Working with scikit-learn alongside pandas DataFrames has often been a source of frustration due to the lack of seamless integration between the two. However, by leveraging scikit-learn’s Pipeline functionality, we can simplify this process significantly. In this post, I’ll walk you through building a scikit-learn Pipeline that seamlessly integrates with pandas DataFrames, making your machine learning workflows more efficient and intuitive.
Integrating scikit-learn with Pandas DataFrames
Scikit-learn operates primarily on numpy matrices, which don’t preserve important DataFrame attributes such as feature names and column data types. This lack of integration can make preprocessing and model building cumbersome, especially when dealing with categorical features and missing values.
To address these challenges, we’ll build a Pipeline with the following objectives:
- Apply a ColumnSelector to filter relevant columns from the DataFrame
- Use a TypeSelector to differentiate between numerical, categorical, and boolean features
- Construct a preprocessing Pipeline to handle missing values, encode categorical features, and scale numerical features
- Combine the preprocessing Pipeline with a classifier for model training and evaluation
Example with Churn Dataset
For our demonstration, we’ll use the churn binary classification dataset from the Penn Machine Learning Benchmarks.

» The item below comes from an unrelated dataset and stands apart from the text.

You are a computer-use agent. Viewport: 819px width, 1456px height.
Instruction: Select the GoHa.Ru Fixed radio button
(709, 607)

This dataset contains 5000 observations with 15 numeric features, 2 binary features, and 2 categorical features.
Let’s start by loading the dataset and setting appropriate column data types.
python
# Load dataset and set column data types
df = pmlb.fetch_data('churn', return_X_y=False)
# Define feature columns
x_cols = [c for c in df if c not in ["target", "phone number"]]
binary_features = ["international plan", "voice mail plan"]

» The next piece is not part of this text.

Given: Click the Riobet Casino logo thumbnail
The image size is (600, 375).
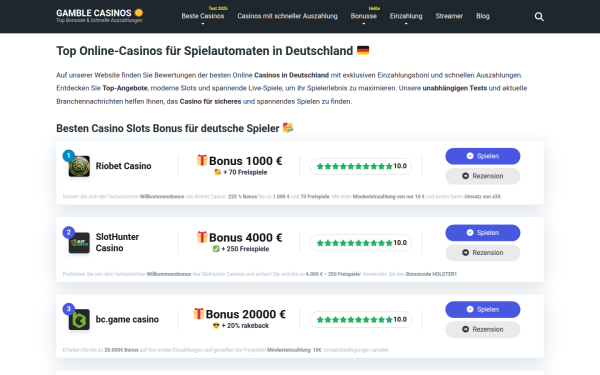Looking at the screenshot, I should (x=79, y=166).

categorical_features = ["state", "area code"]
Building the Pipeline Components
1. Column Selector
python
class ColumnSelector(BaseEstimator, TransformerMixin):
def __init__(self, columns):
self.columns = columns
def fit(self, X, y=None):
return self
def transform(self, X):
assert isinstance(X, pd.DataFrame)
try:
return X[self.columns]
except KeyError:
cols_error = list(set(self.columns) - set(X.columns))
raise KeyError("The DataFrame does not include the columns: %s" % cols_error)
2. Type Selector
python
class TypeSelector(BaseEstimator, TransformerMixin):
def __init__(self, dtype):
self.dtype = dtype
def fit(self, X, y=None):
return self
def transform(self, X):
assert isinstance(X, pd.DataFrame)
return X.select_dtypes(include=[self.dtype])
3. Preprocessing Pipeline
python
preprocess_pipeline = make_pipeline(
ColumnSelector(columns=x_cols),
FeatureUnion(transformer_list=[
("numeric_features", make_pipeline(
TypeSelector(np.number),
Imputer(strategy="median"),
StandardScaler()
)),
("categorical_features", make_pipeline(
TypeSelector("category"),
Imputer(strategy="most_frequent"),
OneHotEncoder()
)),
("boolean_features", make_pipeline(
TypeSelector("bool"),
Imputer(strategy="most_frequent")
))
])
)
Model Training and Evaluation
python
classifier_pipeline = make_pipeline(
preprocess_pipeline,
SVC(kernel="rbf", random_state=42)
)
param_grid = {
"svc__gamma": [0.1 * x for x in range(1, 6)]
}
classifier_model = GridSearchCV(classifier_pipeline, param_grid, cv=10)
classifier_model.fit(X_train, y_train)
Conclusion
By building a scikit-learn Pipeline with pandas DataFrame-friendly components, we’ve simplified the integration process and created a streamlined workflow for preprocessing and model building. This approach enhances reproducibility, scalability, and readability of machine learning pipelines, ultimately leading to more efficient model development and deployment.